Buffett: Eurozone Faces 'Major Flaw'

Words won't fix what's wrong, says head of Berkshire Hathaway

Warren Buffett sees opportunities for investing in Japanese companies. (AP photo) Warren Buffett sees opportunities for investing in Japanese companies. (AP photo)

Warren Buffett, head of Berkshire Hathaway, said Monday on his first trip to Japan that the debt crisis in Europe had revealed a "major flaw" in the eurozone, and that words alone would be inadequate to repair it.

Buffett, on a trip that had originally been scheduled for March but was canceled after the earthquake and tsunami, also spoke about Japanese businesses and investment opportunities in the country. Reuters reported that he said neither Japan's earlier natural disasters nor the current Olympus accounting scandal would deter him from taking advantage of them.

Regarding the eurozone, he was quoted saying, "There is a major flaw in the euro system ... I do know the system as presently designed has a major flaw and that flaw won't be corrected just by words." He added that he could not foresee how the debt crisis might end, but said there were good valuations in a number of European companies.

"Not in the debt space, but in the equity space there are opportunities. I can think of a dozen euro stocks that are attractive ... there are stocks I like and wonderful businesses," he said. "We bought Tesco earlier. I could buy more if the price came down," he added, referring to the British retailer.

His sentiments regarding Japan were even more bullish. He said in the report, "My view on Japanese people and Japanese industries is unchanged. We just had a demonstration over months that the tsunami did not stop Japanese business and the people. Olympus doesn't change my view at all on Japanese investments."
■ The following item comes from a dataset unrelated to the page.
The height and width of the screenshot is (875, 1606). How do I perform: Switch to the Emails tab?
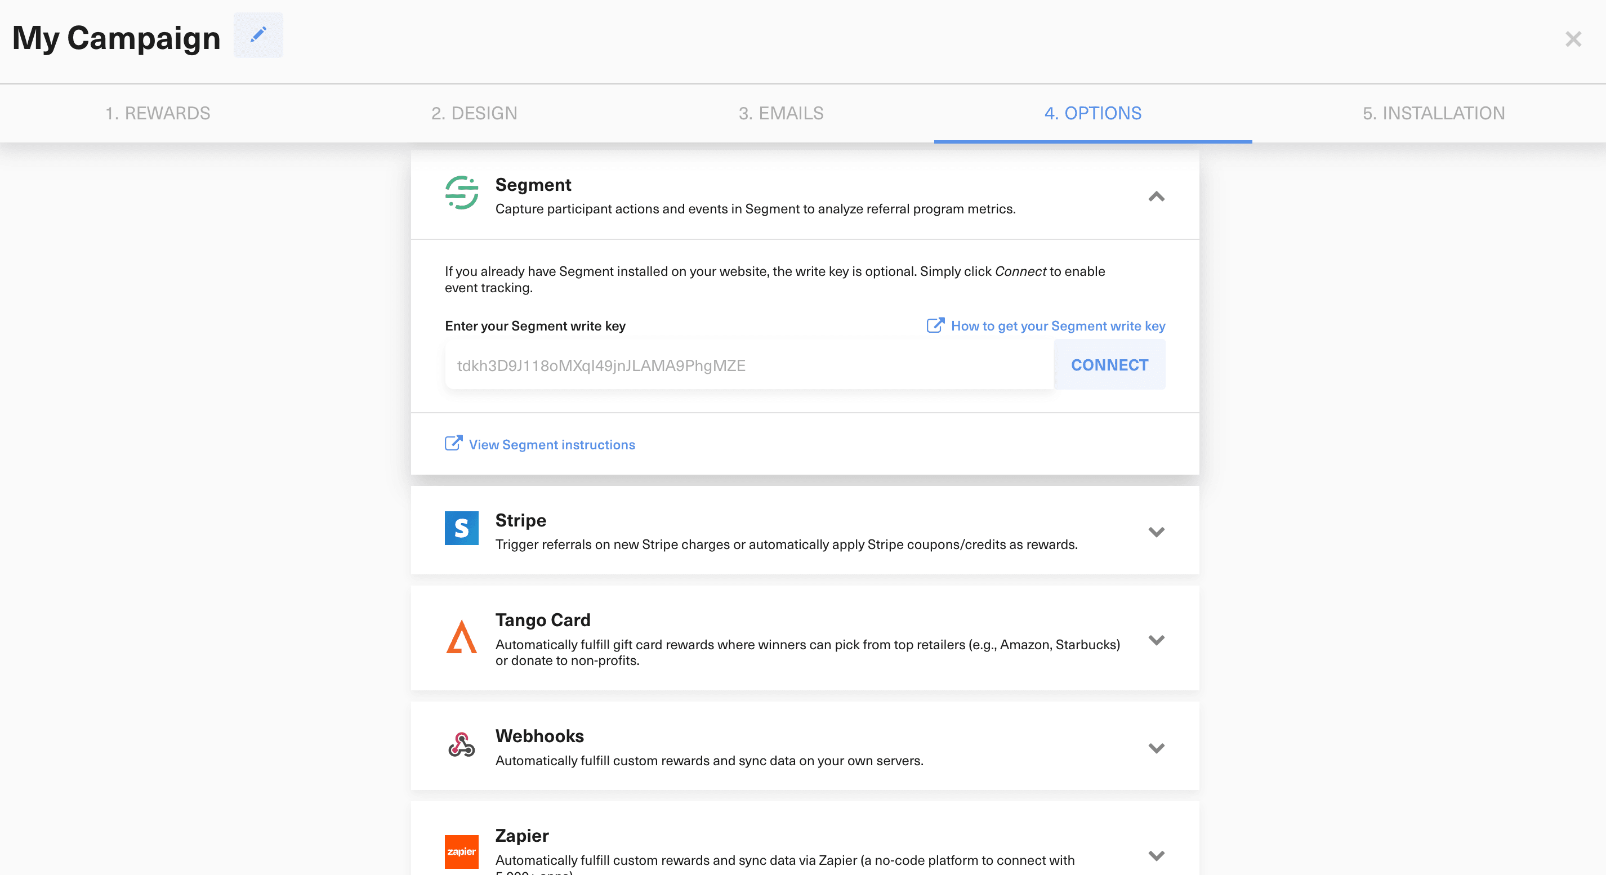[x=781, y=113]
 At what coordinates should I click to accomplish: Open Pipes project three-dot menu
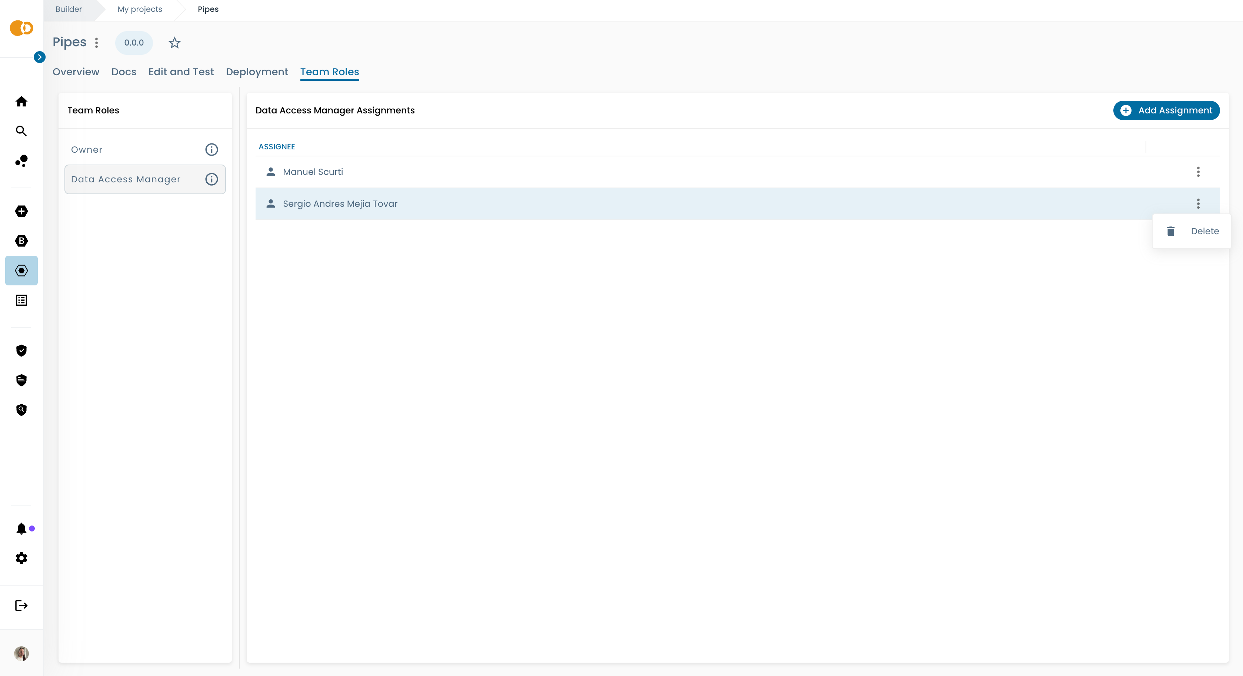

Buffett was in Japan for the opening of a new plant at cutting tool maker Tungaloy Corp., only about 25 miles from Fukushima Daiichi, the nuclear power plant struck by the earthquake and tidal wave in March. Tungaloy, formerly part of Toshiba Corp., is a unit of an Israeli firm in which Berkshire Hathaway holds an 80% stake. It supplies automakers with superhard tools used to cut, groove and turn engine parts.

At the opening, Buffett posed for photos with staff members outside the new factory and held a sign saying, "Never give up, Fukushima." He also said he felt "very welcomed." He undoubtedly is; on the prowl for yet another investment for Berkshire Hathaway, Buffett said in a Bloomberg report that he could sink up to $10 billion into his next acquisition, which may very well be in Japan.

While he said that he had no specific M&A plans presently, he added that the location of future acquisitions activity “… can be any place. If I can find something here in Japan that was a business that I like and understood, like their competitive position, like the price, like the financial position, like the management, we would do that tomorrow.”